***** SOURCE DATA *****
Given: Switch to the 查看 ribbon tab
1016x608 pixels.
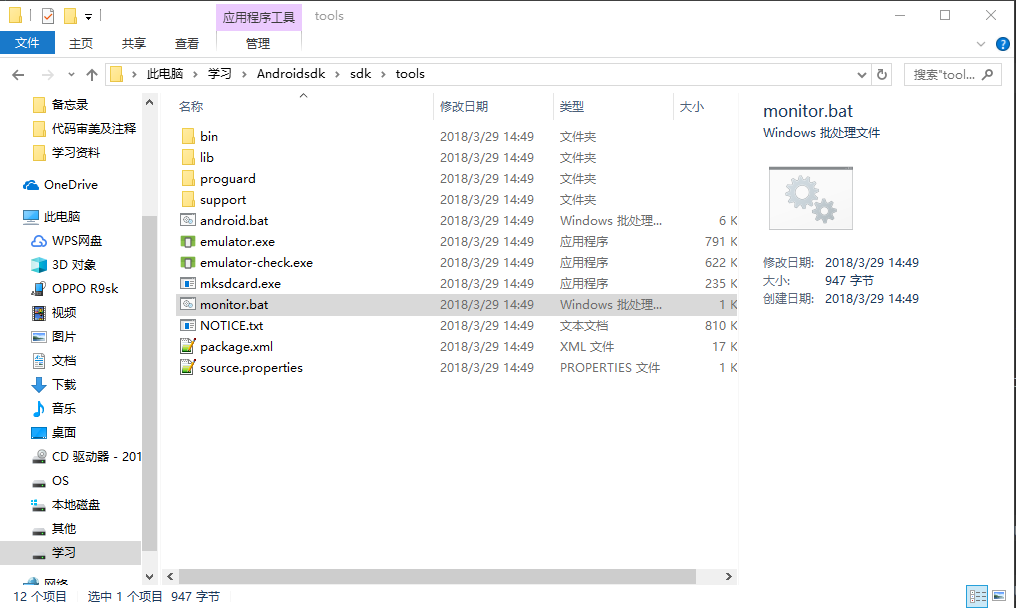Looking at the screenshot, I should click(187, 43).
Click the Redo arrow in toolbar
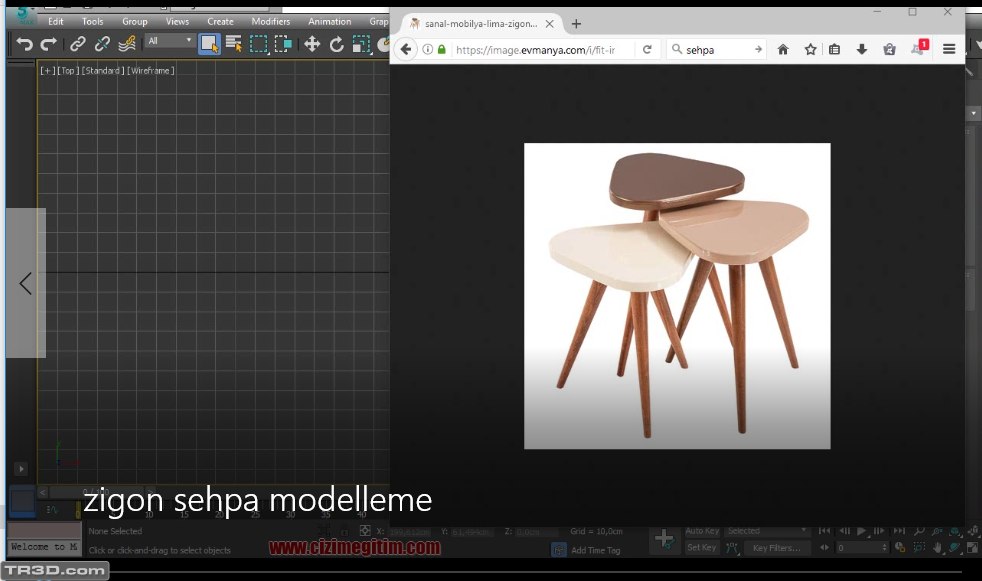 [48, 44]
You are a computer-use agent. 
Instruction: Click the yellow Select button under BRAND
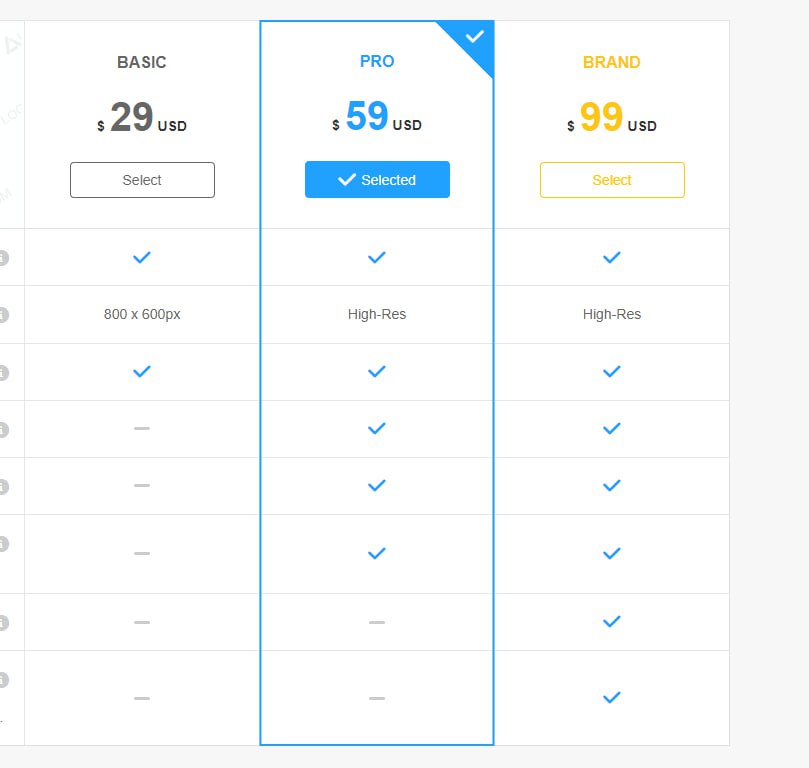pos(612,180)
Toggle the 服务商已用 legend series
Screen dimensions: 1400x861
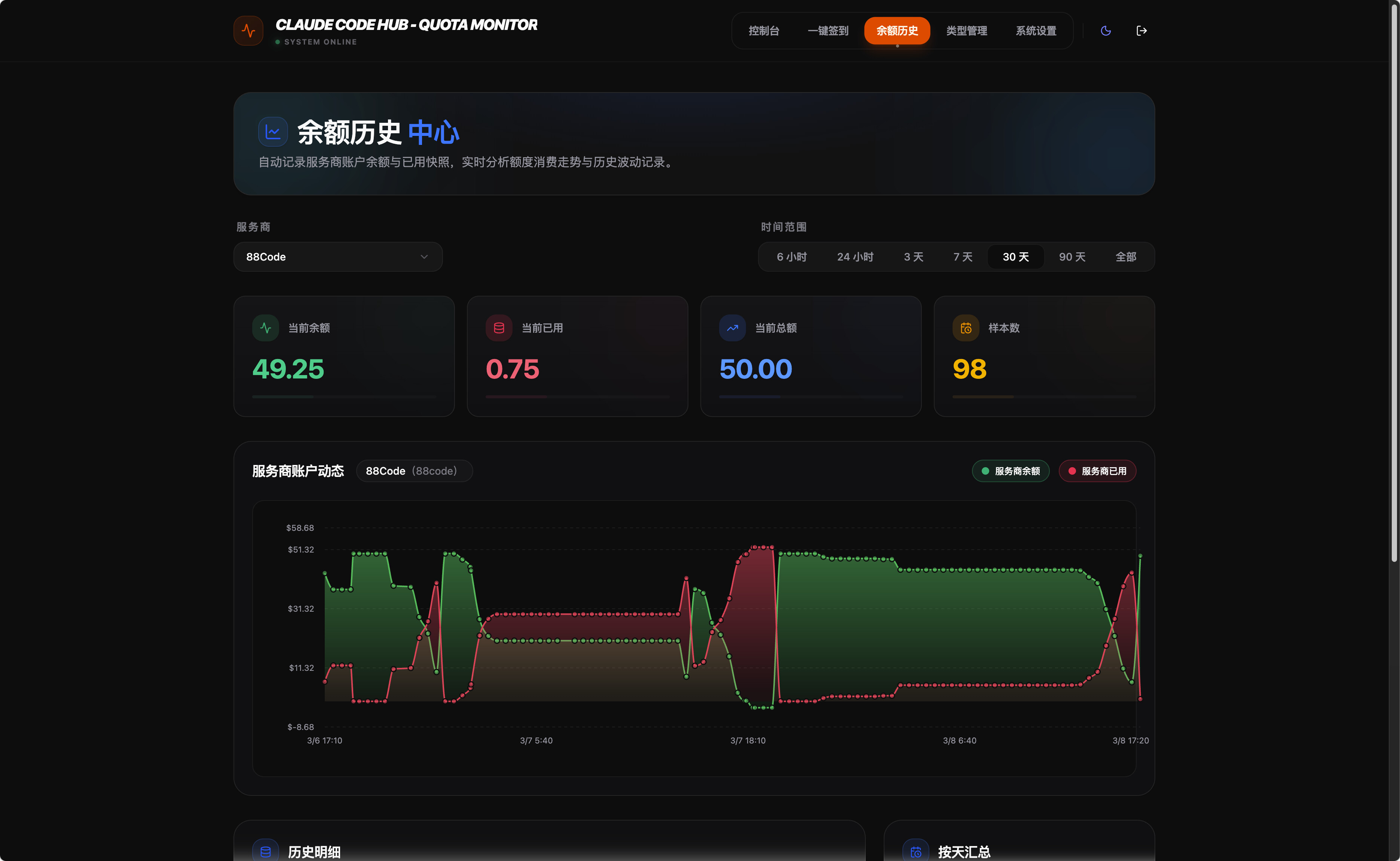pos(1097,471)
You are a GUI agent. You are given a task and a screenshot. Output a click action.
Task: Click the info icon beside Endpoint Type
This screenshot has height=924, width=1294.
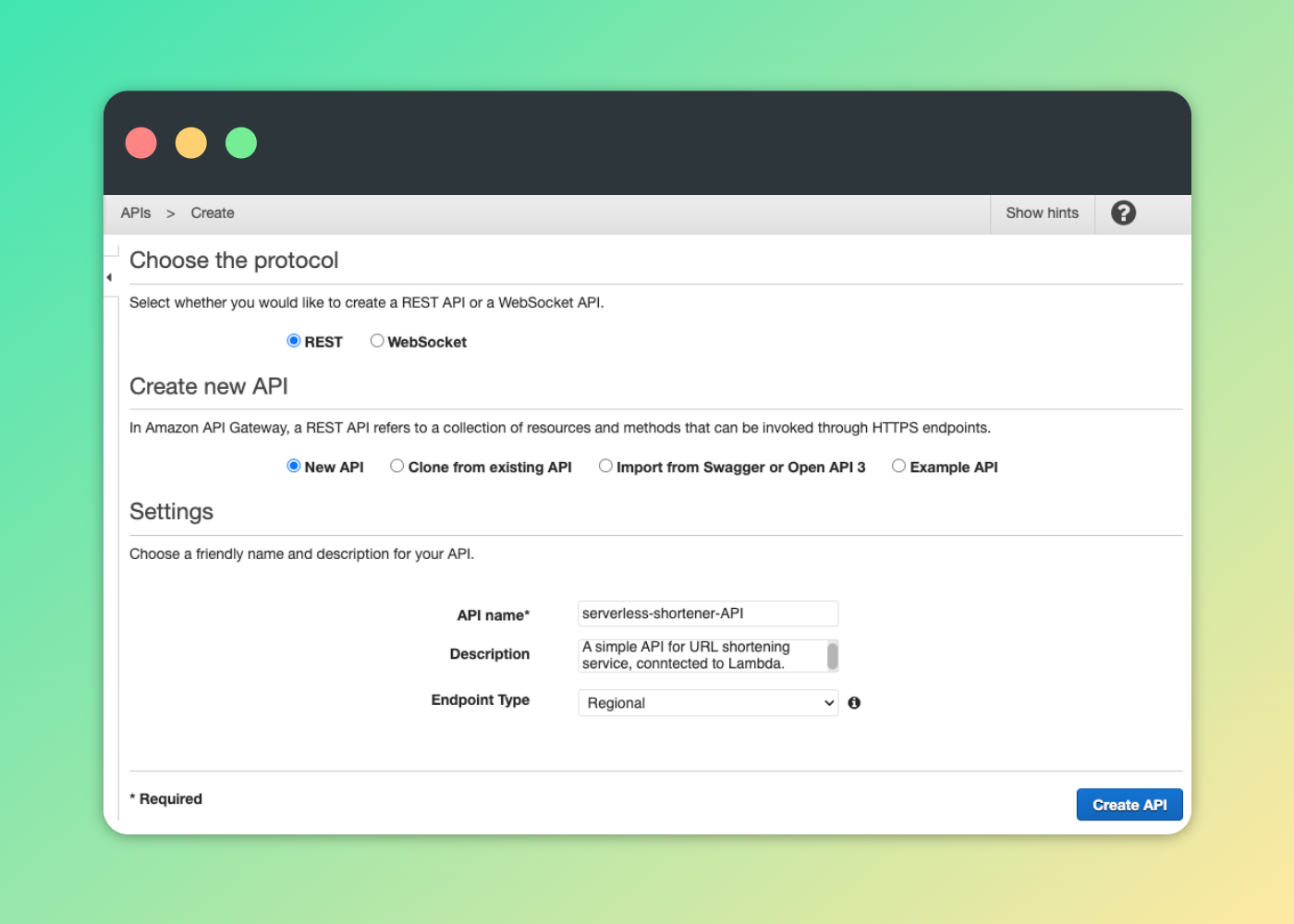[x=853, y=702]
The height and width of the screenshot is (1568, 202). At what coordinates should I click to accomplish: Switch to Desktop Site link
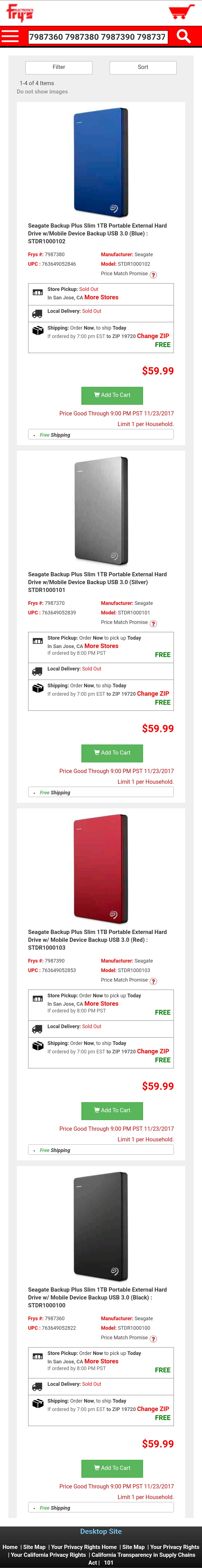click(x=101, y=1531)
*****
[REQUIREMENT]
Search the data above for "agent" and copy every line where it turns up.

[ANSWER BELOW]
You are a computer-use agent. 
You are a GUI agent. You are given a task and a screenshot. Output a click action.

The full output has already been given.